Fri - Mon, 19-22 Feb: Possum Lodge, Manapouri
We drove from Lake Hawea Station through Queenstown on the shore of Lake Wakatiri on to Lake Te Anau and stayed for three days in Manapouri next to, you guessed it, Lake Manapouri. Queenstown is the quintessential tourist town. We just passed through it this time, stopping briefly at the visitors' center long enough to arrange lodging for a stay in Queenstown Feb. 23-26. We took a lesser-travelled road from Wanaka to Queenstown over the pass in the Crown Range. This road was only finally paved a few years ago, and is now the highest paved road in New Zealand at 1076 meters. Here is the turnout viewpoint at the summit of the pass.
Here is the view from the pass toward Lake Wakatipu and Queenstown.
The views at Lake Wakatipu are pretty good, too.
The mountain range that encloses one side of Queenstown is called The Remarkables. It's not named after a cartoon family of superheroes. It is called that, supposedly, because the initial surveyor looked at his figures, realized that the range lies almost exactly on a north-south line, and said, "That's remarkable!" There are only a few ranges on earth that line up north-south, most prominently the North American Cordillera (Rocky Mountains). They look like shark's teeth to me.

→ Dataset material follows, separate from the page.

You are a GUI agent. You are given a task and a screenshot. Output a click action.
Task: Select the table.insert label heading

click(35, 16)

On to Manapouri. On Sunday, Feb 21, we booked a cruise on Doubtful Sound. It was a complicated affair. First we boarded this cruise boat for the trip across Lake Manapouri.
Here is the official cruise photographer taking a picture of Tyler taking a picture of him, and vice versa.

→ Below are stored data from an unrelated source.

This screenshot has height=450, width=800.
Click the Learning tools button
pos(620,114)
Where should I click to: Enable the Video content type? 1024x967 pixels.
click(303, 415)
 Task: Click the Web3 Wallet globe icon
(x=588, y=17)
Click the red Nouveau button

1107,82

There is no paved road to Doubtful Sound, so the cruise company first took us on across Lake Manapouri to the far end where the Manapouri Hydroelectric Power Station is. We spent about an hour touring the power station, which has a fascinating history and represents a major engineering achievement. Lake Manapouri is at about 178 m above sea level. The sea, as a remote arm of Doubtful Sound, is not far away laterally, but it is on the other side of a massive granite mountain. So, clever Kiwis, they drilled a hole straight down through the granite, put the hydroelectric generators at the bottom of the hole, and continued boring the so-called tailrace (water outlet) through the rock to the outlet at Doubtful Sound. They also bored a 2-km spiral road down and around to the machine room at the bottom, which we drove down in our tour bus. Extraordinary! Turning around for the trip back up was very interesting.

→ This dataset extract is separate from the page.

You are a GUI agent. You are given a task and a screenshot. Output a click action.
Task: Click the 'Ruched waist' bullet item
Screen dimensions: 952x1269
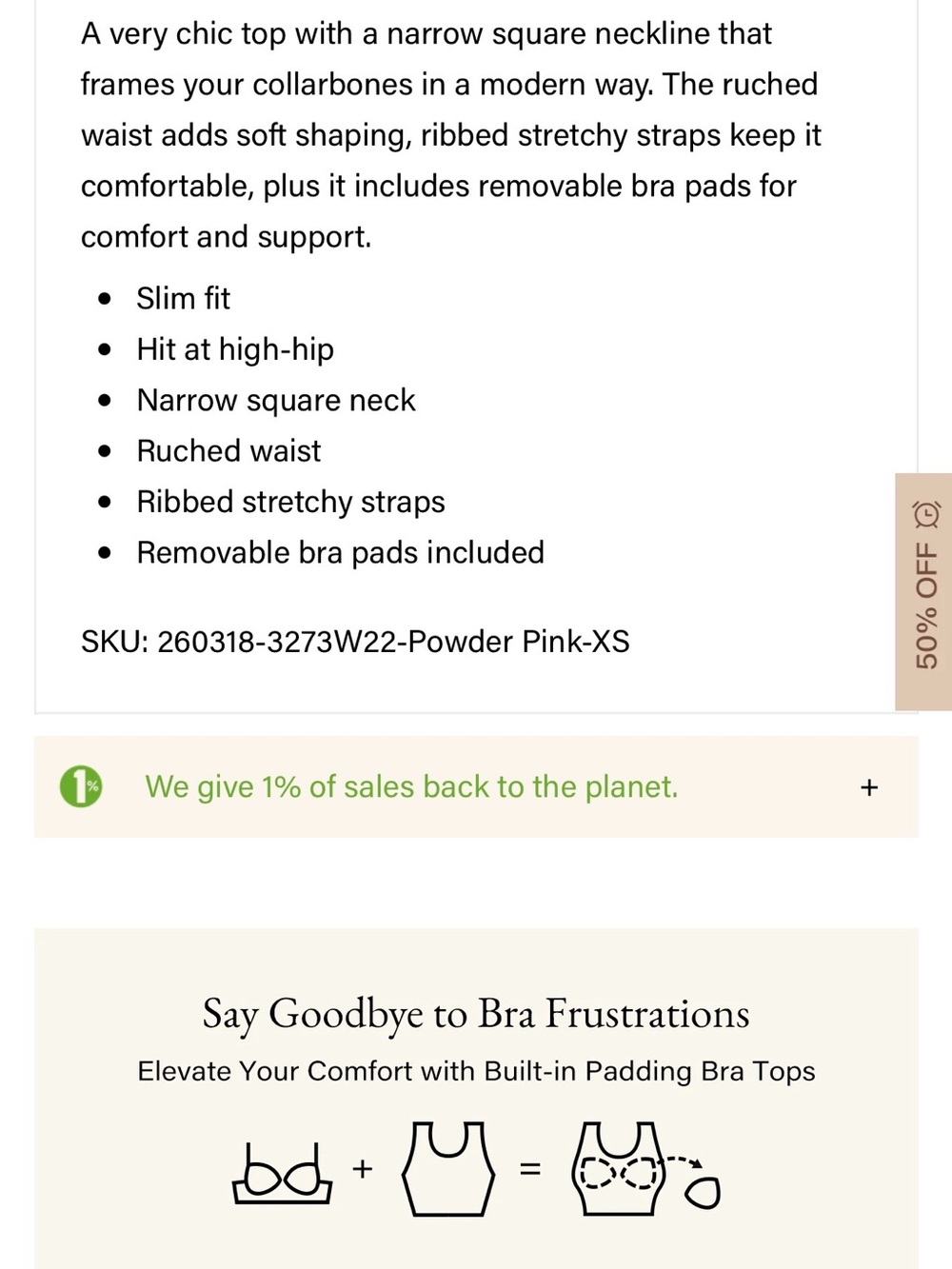(x=228, y=450)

From there they bussed us over a gravel road over the Wilmot Pass and down to Doubtful Sound, where we boarded a bigger tour boat. Here is the first view of the fiord from the pass.
The weather out on the fiord varied from very cloudy to downpour rain.
Waterfalls are prominent features all along each of the fiords. Some of them run all year round, but many of them only flow when it is raining - - which on average is two days out of every three! The prevalence of these falls is due to the steepness of the glacial valley walls, which left several of what are called "hanging valleys" - a hallmark of glacial terraforming.
There are many interesting features out in the fiord. This seal island out toward the mouth is just one example.
Overall we enjoyed our Doubtful Sound experience more than the better-known Milford Sound, and I would recommend the one over the other for anyone who visits New Zealand with limited time.
Before we left Manapouri be visited a preserved stand of large native totara trees. These photos will give you an idea, but it's just nothing like actually walking among them. Even the video I took doesn't adequately convey the size of these things.
Ok, Tyler. I'd have to say you're getting spoiled. You said, "The views at Lake Wakatipu are pretty good, too." They're so far beyond good that there aren't words. To keep you in perspective, I'm looking out at gray brown ground being recovered by snow. Yesterday it was 65. You really want to come back here?